▶ PASSAGE TO READ:
((
A retrospective review was performed on 125 consecutive patients who underwent minimally invasive transforaminal lumbar interbody fusion and transpedicular screws placement between the levels of T-12 and S-1. Screw accuracy was evaluated using a postoperative computed tomography by three independent observers. Pedicle breach was documented when there was a violation in any direction of the pedicle. Inter-observer agreement was assessed with the Kappa coefficient.

Results

A total of 470 transpedicular screws were evaluated between the levels of T-12 and S-1. In 57 patients the instrumentation was bilateral and in 68 unilateral. A substantial degree of agreement was found between the observers AB (κ=0.769) and A-C (κ=0.784) and almost perfect agreement between observers B-C (κ=0.928). There were a total of 427.33 (90.92%) screws without breach, 39.33 (8.37%) minor breach pedicles and 3.33 (0.71%) major breach pedicles. The pedicle breach rate was 9.08% Trajectory pedicle breach percentages were as follows: minor medial pedicle breach 4.68%, minor lateral pedicle breach 3.47%, minor inferior pedicle breach 0.22%, and major medial breach 0.70%. No intraoperative instrumentation-related or postoperative clinical complications were encountered and no surgical revision was needed.

Conclusions

Our study demonstrated a high accuracy (90.2%) for 2-D fluoroscopy-guided pedicle screw using electromonitoring. Only 0.71% of the 470 screws had a major breach. Knowing the radiological spine pedicle anatomy and the correct interpretation of EMG are the key factors for this technique.

Keywords: Accuracy, Computed tomography, electromonitoring, fluoroscopy, Minimally invasive, mini-open, pedicle screw

Introduction

Application of transpedicular screws for spinal instability had undergone technique refinements pursuing 100% accuracy. Techniques can be classified as open free-hand and minimally invasive assisted with either fluoroscopy or navigation.1 Pedicle screw fixation is a well-known and safe technique for spine surgeons with a low rate of complications.2 However, risk of serious neurological lesions,3 cerebrospinal fluid leaks,4 vascular5, 6 and visceral injures7 have raised interest to evaluate safety and accuracy for pedicle screw placement.

The objective of this study was to asses the accuracy and safety for 2-D fluoroscopy guided pedicle screw placement assisted with electrophysiological monitoring through a mini-open approach used for minimally invasive spine surgery transforaminal lumbar interbody fusion (MISS-TLIF).
))
▶ RECORDS PROVIDED:
((
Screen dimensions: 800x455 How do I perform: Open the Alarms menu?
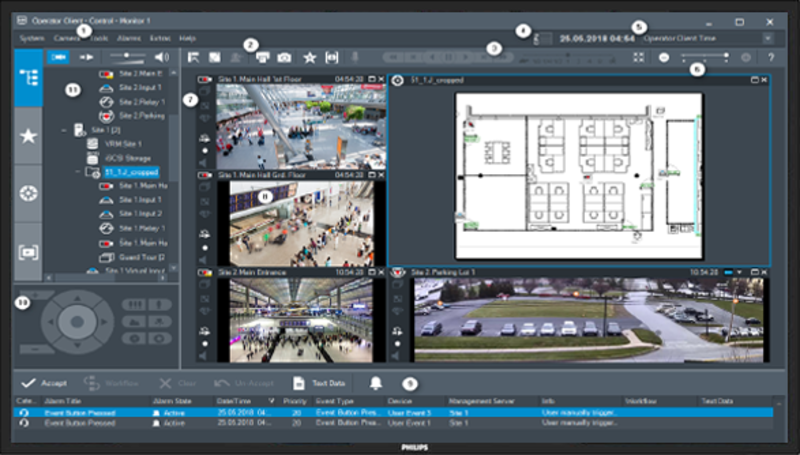[x=129, y=37]
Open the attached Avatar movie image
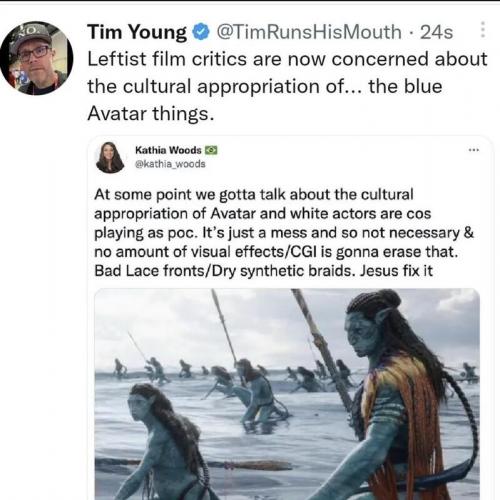This screenshot has width=500, height=500. 287,394
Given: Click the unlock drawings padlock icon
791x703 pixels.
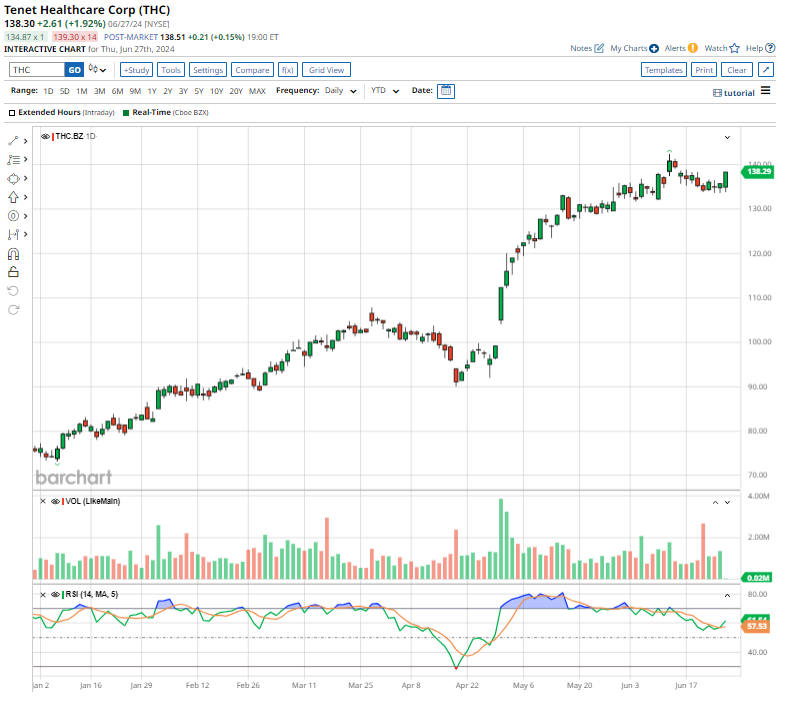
))
▶ PROBLEMS TO SOLVE:
A: List every keyword given in the study on pedicle screw accuracy.
B: Please copy word for word the part of the study on pedicle screw accuracy that begins at the words "Conclusions" and stops after the words "for this technique.".
You won't need the material on this page.

▶ YOUR RESPONSES:
A: Accuracy, Computed tomography, electromonitoring, fluoroscopy, Minimally invasive, mini-open, pedicle screw

B:
Conclusions

Our study demonstrated a high accuracy (90.2%) for 2-D fluoroscopy-guided pedicle screw using electromonitoring. Only 0.71% of the 470 screws had a major breach. Knowing the radiological spine pedicle anatomy and the correct interpretation of EMG are the key factors for this technique.